Segment Start: Material shown
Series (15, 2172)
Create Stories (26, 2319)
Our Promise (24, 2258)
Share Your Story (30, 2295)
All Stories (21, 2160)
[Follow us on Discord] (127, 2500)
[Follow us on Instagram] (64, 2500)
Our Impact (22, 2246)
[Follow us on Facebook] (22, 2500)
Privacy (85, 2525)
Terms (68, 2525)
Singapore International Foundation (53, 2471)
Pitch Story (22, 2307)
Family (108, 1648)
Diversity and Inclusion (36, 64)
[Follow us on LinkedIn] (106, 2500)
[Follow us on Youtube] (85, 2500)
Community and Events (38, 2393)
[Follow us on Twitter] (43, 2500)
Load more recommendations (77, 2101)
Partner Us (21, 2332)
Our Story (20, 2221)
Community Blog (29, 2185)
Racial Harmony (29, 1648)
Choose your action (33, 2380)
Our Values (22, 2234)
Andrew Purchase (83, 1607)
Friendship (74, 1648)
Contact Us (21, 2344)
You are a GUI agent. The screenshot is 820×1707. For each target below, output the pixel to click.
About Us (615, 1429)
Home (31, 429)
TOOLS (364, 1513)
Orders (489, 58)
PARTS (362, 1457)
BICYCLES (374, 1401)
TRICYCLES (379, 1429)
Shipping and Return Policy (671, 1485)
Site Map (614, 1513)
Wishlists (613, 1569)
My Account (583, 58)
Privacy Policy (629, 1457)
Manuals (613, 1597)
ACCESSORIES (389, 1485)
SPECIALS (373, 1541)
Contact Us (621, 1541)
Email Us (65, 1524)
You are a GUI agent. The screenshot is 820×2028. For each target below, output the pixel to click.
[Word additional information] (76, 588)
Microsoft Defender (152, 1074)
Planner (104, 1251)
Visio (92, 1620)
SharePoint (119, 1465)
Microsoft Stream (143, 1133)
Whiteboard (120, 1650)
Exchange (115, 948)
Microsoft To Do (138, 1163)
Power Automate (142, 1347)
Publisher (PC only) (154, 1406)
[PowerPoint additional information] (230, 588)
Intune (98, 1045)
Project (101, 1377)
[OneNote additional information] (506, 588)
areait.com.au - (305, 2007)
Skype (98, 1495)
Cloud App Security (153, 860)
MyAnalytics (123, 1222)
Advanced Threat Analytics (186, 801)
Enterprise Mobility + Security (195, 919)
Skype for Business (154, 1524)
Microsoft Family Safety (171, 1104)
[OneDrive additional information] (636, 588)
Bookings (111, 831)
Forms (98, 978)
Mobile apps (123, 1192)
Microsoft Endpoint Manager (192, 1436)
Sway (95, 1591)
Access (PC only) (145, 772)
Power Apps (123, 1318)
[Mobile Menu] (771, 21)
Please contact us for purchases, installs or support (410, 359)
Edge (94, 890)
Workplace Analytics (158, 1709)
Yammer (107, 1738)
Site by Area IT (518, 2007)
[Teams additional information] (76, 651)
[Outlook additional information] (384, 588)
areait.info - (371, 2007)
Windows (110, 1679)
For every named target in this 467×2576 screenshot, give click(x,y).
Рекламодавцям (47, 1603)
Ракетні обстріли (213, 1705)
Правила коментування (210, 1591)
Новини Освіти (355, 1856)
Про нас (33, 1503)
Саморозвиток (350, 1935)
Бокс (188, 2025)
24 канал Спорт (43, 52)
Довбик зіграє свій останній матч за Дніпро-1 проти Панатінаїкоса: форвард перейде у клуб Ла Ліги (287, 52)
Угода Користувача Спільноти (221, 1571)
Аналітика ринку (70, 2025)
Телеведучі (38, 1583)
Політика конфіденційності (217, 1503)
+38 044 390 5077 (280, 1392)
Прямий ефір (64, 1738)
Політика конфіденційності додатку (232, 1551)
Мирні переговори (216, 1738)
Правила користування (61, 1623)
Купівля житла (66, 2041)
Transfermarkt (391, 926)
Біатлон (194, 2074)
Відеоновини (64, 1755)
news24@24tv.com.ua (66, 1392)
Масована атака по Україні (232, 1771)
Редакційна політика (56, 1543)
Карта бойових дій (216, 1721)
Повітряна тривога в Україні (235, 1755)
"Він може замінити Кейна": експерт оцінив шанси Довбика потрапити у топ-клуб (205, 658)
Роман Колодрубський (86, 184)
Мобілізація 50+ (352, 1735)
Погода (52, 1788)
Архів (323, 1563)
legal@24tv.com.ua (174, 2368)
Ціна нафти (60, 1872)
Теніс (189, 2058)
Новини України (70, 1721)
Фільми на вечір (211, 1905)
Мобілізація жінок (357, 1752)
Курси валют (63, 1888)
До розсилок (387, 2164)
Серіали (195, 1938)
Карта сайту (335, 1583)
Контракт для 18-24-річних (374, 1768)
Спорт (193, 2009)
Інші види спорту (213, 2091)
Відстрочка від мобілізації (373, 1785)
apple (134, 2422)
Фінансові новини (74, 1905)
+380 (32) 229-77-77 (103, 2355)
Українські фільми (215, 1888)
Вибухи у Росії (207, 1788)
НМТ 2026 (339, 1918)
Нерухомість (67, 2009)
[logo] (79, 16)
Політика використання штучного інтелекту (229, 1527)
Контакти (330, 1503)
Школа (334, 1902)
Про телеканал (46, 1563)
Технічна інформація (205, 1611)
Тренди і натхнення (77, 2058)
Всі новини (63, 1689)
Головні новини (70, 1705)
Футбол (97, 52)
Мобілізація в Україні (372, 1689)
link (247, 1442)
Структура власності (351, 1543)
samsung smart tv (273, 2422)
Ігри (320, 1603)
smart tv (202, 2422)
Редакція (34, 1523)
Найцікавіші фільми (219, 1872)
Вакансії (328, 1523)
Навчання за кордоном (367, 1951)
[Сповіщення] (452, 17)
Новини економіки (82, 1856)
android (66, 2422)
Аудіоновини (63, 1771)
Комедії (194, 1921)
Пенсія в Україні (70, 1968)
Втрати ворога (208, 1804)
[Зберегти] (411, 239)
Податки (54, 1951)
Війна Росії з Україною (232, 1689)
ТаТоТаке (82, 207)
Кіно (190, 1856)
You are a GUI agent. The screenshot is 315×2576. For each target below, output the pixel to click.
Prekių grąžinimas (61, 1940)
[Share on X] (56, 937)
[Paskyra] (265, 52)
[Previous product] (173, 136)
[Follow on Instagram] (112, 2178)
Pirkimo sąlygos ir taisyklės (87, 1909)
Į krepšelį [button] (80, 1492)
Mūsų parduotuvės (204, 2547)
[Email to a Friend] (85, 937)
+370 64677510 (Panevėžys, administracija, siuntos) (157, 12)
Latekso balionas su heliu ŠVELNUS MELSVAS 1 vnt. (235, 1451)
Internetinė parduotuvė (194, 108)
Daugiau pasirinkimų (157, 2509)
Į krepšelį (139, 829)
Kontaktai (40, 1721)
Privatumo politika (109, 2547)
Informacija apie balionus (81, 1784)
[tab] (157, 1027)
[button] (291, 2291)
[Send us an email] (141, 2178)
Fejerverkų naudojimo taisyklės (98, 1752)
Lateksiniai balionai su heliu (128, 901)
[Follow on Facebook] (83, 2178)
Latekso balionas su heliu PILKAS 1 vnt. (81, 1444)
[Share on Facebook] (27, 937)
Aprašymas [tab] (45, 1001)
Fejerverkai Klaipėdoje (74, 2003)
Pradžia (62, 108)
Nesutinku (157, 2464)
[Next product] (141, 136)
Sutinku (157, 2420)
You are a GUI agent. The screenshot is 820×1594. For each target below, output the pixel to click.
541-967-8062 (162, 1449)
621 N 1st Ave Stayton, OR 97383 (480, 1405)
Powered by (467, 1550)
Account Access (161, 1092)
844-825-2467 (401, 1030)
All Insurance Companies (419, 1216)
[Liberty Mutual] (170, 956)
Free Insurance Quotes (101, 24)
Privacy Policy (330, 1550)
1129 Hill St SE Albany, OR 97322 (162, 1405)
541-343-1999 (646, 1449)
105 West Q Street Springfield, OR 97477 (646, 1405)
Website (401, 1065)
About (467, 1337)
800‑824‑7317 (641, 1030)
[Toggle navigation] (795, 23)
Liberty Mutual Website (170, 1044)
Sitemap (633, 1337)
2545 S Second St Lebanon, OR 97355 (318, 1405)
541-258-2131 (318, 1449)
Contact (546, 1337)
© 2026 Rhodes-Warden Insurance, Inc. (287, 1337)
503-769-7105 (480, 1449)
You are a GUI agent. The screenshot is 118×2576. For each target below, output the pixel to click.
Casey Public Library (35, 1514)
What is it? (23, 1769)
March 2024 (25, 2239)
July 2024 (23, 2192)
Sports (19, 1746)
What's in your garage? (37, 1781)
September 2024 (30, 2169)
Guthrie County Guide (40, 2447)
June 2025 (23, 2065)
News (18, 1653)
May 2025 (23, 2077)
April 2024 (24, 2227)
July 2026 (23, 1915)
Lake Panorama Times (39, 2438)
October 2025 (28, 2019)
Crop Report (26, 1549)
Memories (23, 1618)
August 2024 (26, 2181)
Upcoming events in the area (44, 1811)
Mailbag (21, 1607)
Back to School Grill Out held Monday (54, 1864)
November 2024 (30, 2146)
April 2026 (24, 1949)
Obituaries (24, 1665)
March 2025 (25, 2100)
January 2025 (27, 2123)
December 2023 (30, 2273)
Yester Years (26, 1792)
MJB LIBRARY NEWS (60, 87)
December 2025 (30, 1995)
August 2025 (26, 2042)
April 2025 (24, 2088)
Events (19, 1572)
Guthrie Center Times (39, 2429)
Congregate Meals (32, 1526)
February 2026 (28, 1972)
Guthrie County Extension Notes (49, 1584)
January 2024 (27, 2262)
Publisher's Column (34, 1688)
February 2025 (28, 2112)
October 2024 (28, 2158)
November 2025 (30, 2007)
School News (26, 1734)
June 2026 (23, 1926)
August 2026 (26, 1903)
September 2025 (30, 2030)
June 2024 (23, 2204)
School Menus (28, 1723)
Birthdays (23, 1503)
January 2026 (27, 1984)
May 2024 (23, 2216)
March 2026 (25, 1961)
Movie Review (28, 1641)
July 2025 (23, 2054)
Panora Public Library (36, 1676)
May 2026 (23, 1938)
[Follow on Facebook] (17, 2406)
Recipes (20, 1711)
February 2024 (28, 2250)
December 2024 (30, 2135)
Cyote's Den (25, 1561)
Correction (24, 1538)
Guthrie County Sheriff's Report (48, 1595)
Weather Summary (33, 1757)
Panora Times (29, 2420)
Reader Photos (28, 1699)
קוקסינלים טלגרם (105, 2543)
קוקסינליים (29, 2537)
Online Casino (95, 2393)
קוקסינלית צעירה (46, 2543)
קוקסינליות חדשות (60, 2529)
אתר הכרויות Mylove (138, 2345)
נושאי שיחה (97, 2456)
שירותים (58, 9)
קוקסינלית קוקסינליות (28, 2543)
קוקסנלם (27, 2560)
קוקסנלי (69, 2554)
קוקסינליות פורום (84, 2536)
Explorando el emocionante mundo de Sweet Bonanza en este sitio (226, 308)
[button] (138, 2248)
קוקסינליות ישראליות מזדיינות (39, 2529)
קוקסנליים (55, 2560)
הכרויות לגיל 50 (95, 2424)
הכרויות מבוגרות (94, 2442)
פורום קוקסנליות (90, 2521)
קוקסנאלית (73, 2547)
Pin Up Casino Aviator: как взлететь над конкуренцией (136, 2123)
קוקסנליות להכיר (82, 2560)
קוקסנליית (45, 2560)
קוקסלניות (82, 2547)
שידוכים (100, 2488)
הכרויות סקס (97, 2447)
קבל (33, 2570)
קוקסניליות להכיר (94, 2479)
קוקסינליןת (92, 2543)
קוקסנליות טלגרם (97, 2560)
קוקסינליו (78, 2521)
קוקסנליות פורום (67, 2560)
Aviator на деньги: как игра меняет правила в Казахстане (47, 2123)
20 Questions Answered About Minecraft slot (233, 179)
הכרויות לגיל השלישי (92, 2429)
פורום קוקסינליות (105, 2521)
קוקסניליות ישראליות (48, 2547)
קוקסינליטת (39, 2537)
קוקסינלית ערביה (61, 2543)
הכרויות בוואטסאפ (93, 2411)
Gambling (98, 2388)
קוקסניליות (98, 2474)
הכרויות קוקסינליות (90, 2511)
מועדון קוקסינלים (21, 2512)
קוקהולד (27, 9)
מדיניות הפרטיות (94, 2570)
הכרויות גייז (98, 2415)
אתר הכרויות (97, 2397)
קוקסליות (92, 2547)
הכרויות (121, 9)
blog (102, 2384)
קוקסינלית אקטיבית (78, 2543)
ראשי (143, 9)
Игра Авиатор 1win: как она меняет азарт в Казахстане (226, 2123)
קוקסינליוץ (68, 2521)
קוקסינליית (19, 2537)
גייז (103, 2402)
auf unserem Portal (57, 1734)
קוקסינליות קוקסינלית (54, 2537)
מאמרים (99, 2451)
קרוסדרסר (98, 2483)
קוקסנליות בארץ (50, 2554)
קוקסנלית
Segment End: Material shown
**What is expected:** Show the lines of the records that include the string "December".

**Problem solution:**
December 2023 (30, 2273)
December 2025 (30, 1995)
December 2024 (30, 2135)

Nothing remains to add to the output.